The GAO noted (p.12) the concern of one national laboratory scientist about the possibility of false negatives that detectors could
“conceivably misidentify HEU as a benign nuclear or radiological material or not detect it at all, particularly if the HEU is placed side by side with a non-threatening material, such as kitty litter.”
*Even if this radiation detection technology worked 100% of the time, it would not provide 100% protection against nuclear smuggling as smugglers might circumvent major ports and border crossings where this technology would be installed, instead using smaller, less traveled border crossings. As an example, Lawrence Scott Sheets and William J. Broad, in a January report in the International Herald Tribune about the case of a Russian citizen, Oleg Khinsagov, arrested in the Republic of Georgia last year for smuggling and attempting to sell a sample of HEU, warn about the problem of poorly policed border crossings and noted that the smuggler had traveled from Russia to Tbilisi by a high mountain road.
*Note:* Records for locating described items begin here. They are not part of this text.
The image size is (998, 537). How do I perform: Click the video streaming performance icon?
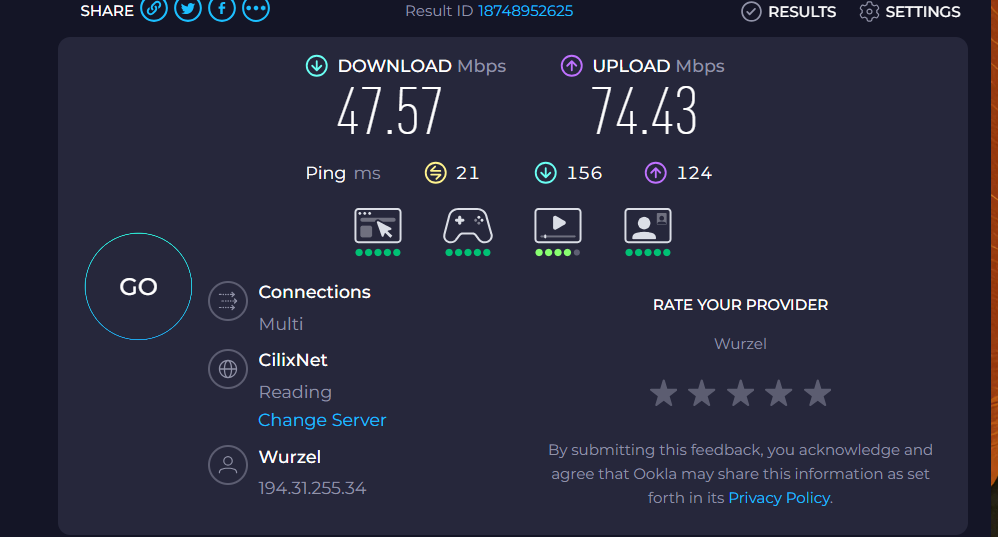(558, 226)
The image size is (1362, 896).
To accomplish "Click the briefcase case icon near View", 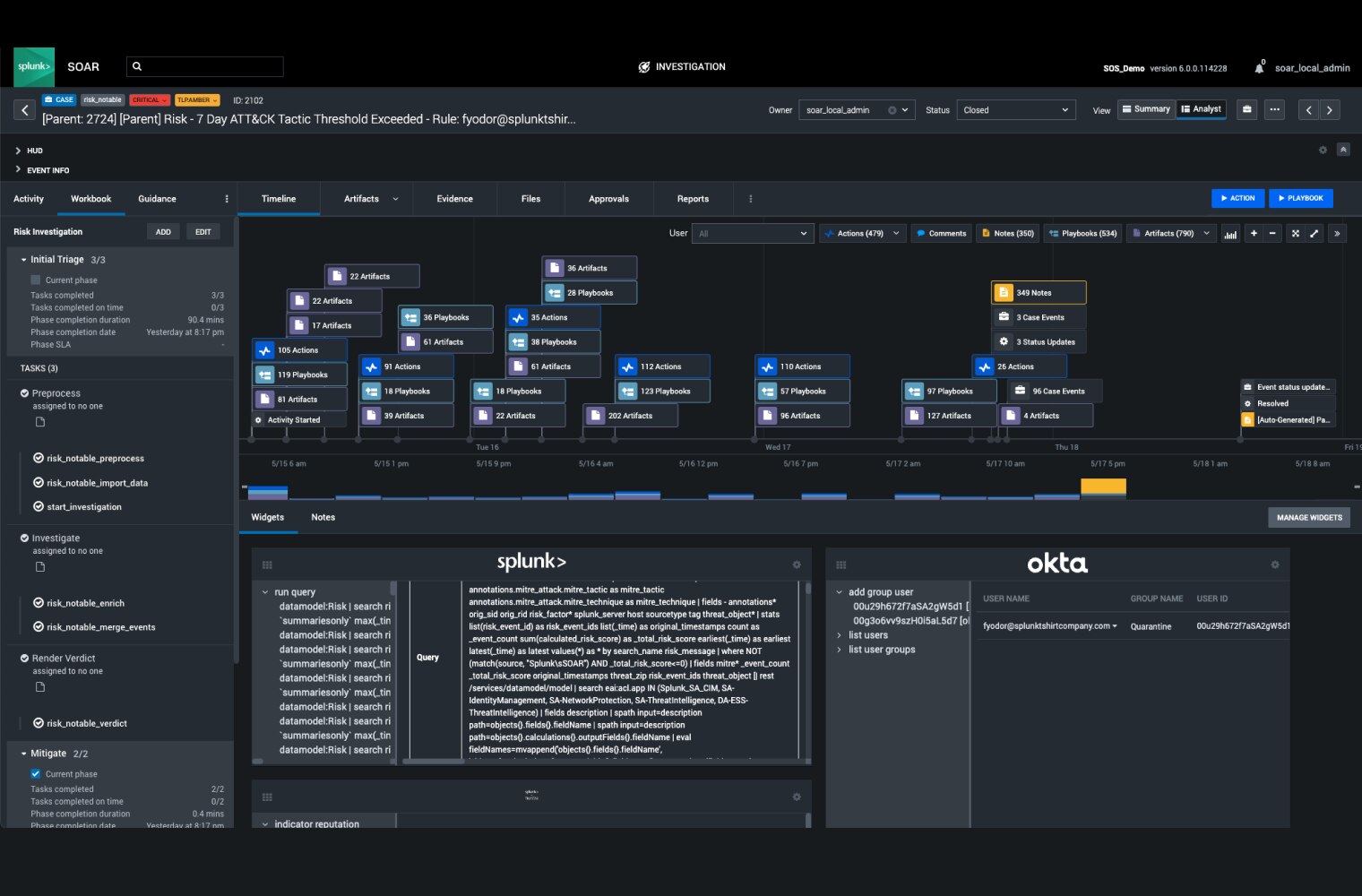I will (x=1246, y=109).
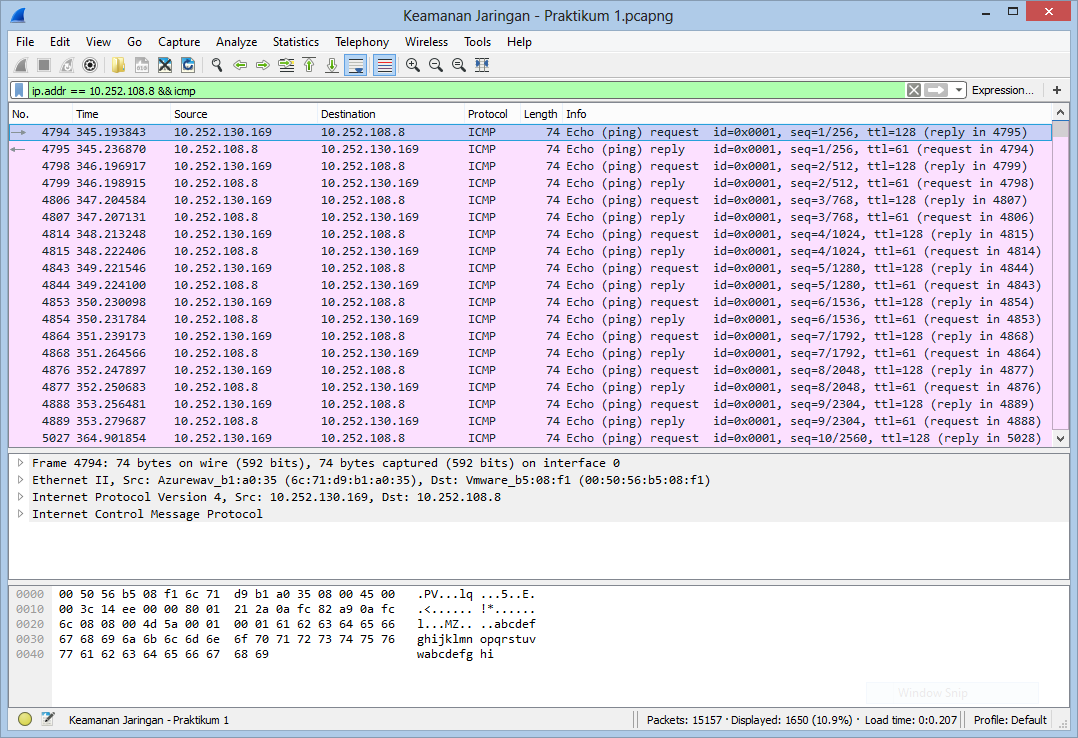Select the find packet magnifier icon
The height and width of the screenshot is (738, 1078).
click(215, 65)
*Another GAO report from January reveals that the Department of Energy has made only limited progress in securing many of the most vulnerable sources of radiological material (that could be used to make a dirty bomb). Despite this limited progress, the funding for international radiological threat reduction program at the Department of Energy has been drastically cut in the past years (cut from $24 million in the FY 2006 budget request to $6 million in the FY 2008 budget request).
These reports reflect a questionable approach of focusing resources and energy on technologies that are not yet ripe deployed at locations that are not truly choke-points against the threat of nuclear or radiological terrorism.
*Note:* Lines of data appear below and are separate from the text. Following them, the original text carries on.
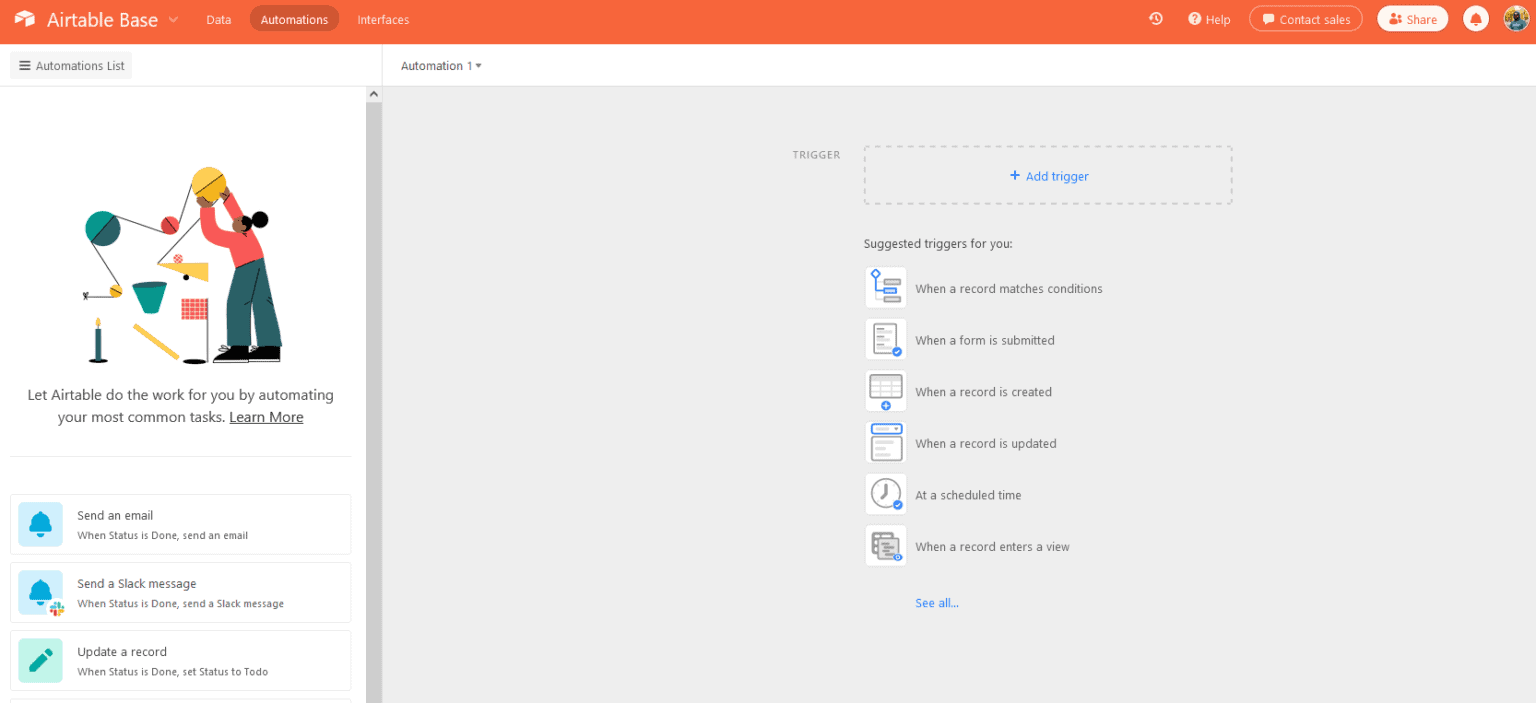The width and height of the screenshot is (1536, 703).
Task: Pick the 'At a scheduled time' clock icon
Action: (x=886, y=494)
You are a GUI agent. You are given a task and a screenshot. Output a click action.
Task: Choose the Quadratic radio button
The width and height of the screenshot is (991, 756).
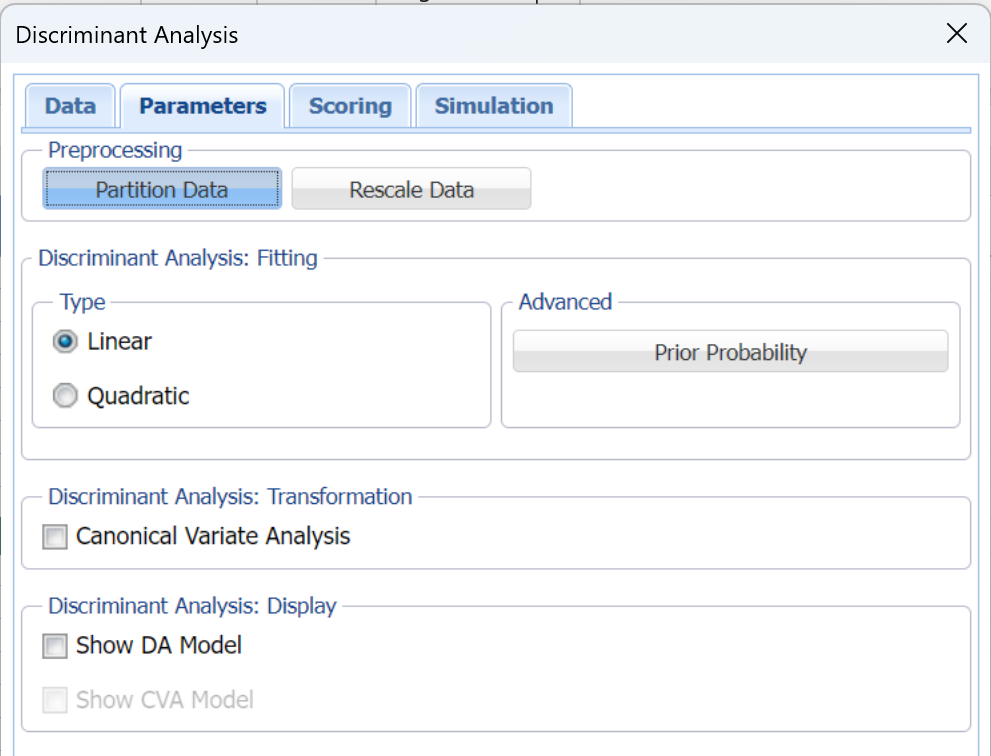click(65, 397)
Given limited resources, the danger is that these efforts may distract resources and attention away from proven methods to control nuclear materials at the source where it is produced and used. Verified control at the source represents our best chance to prevent the theft or diversion of nuclear material and this approach should be the focus of our political and financial resources rather than single-minded pursuit of a porous and technically elusive last line of defense at the border.